Die neue Offensivtaktik zahlte sich aus, wie das Wahlresultat belegt. Le Pen war als das entlarvt, was sie ist: eine Kandidatin, die schlicht nicht das Zeug zur Staatspräsidentin hat. Macron hat es, kein Zweifel. Der 44-jährige Absolvent des Pariser Elite-Lyzeums Henri-IV, der Universität „Sciences Po“ und der Verwaltungseliteschule ENA reagierte nicht nur im TV-Duell agil und schlagfertig. Das mögen Französinnen und Franzosen an ihm: Er hat zu allem etwas zu sagen, und er sagt es mit Präzision und Stil.

Emmanuel Macron, auf einem Bildschirm vor dem Eiffelturm zu sehen, bleibt Präsident von Frankreich.

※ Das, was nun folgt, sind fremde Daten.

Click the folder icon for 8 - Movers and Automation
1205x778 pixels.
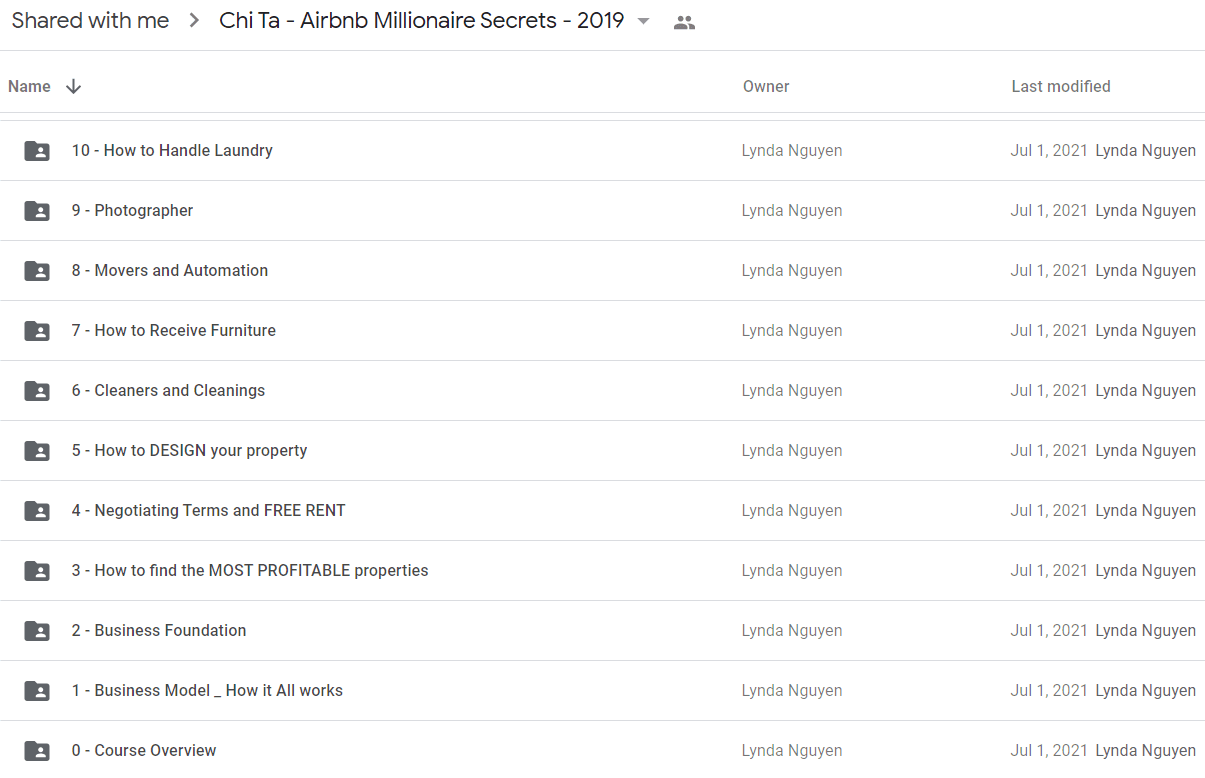tap(37, 271)
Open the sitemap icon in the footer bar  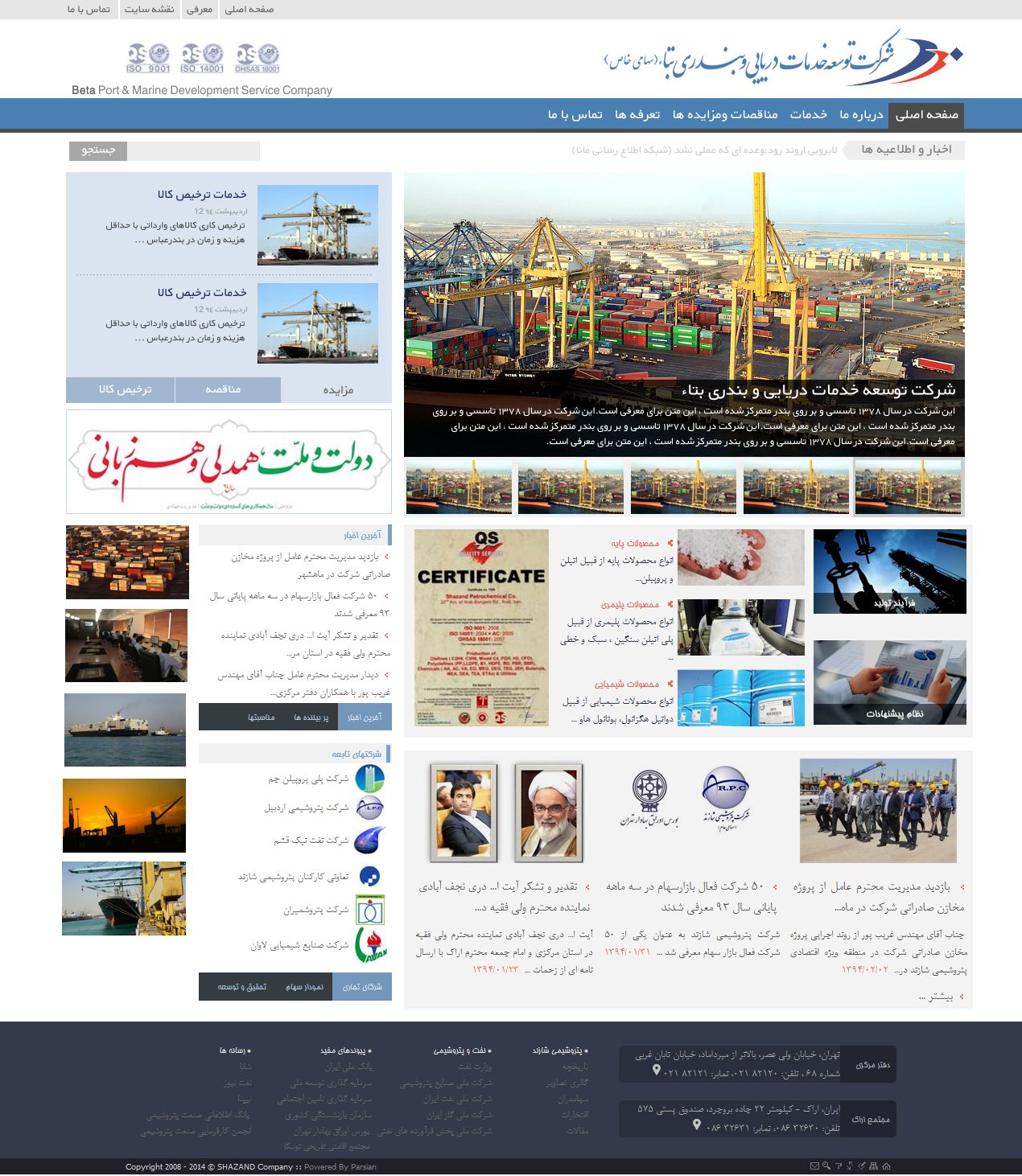[x=872, y=1166]
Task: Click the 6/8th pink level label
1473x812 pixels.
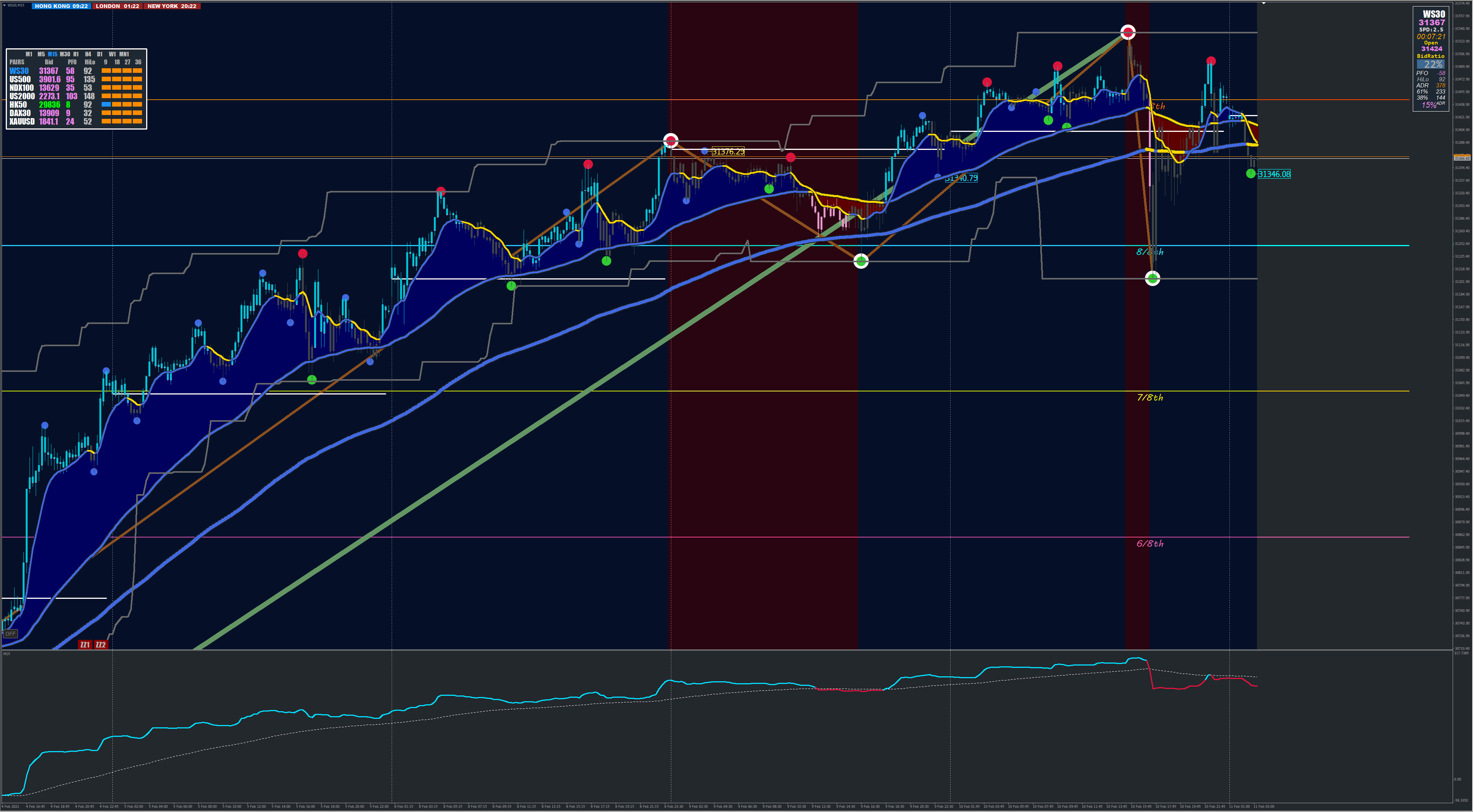Action: [x=1150, y=543]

Emmanuel Macron, auf einem Bildschirm vor dem Eiffelturm zu sehen, bleibt Präsident von Frankreich. © Thibault Camus

Auf diese Art meisterte Macron unter anderem die Gelbwestenkrise, die sein Land 2019 bedrohte. In einem Normandie-Ort sprach er einmal sieben geschlagene Stunden am Stück. Nur seine Weste zog er aus, auch trank er etwas Wasser – sonst sprach er. Und nur er. Die Zuhörer:innen, beeindruckt oder erschlagen von dem Redefluss, hörten staunend zu. Le Monde kommentierte später, Macron sei ein „Casanova der Politik“, der jedes Publikum für sich einzunehmen und zu überzeugen verstehe. Mit der nationalen Gesprächstherapie seines „Grand débat“ (große Debatte) befriedete er die Nation und die Gelbwesten.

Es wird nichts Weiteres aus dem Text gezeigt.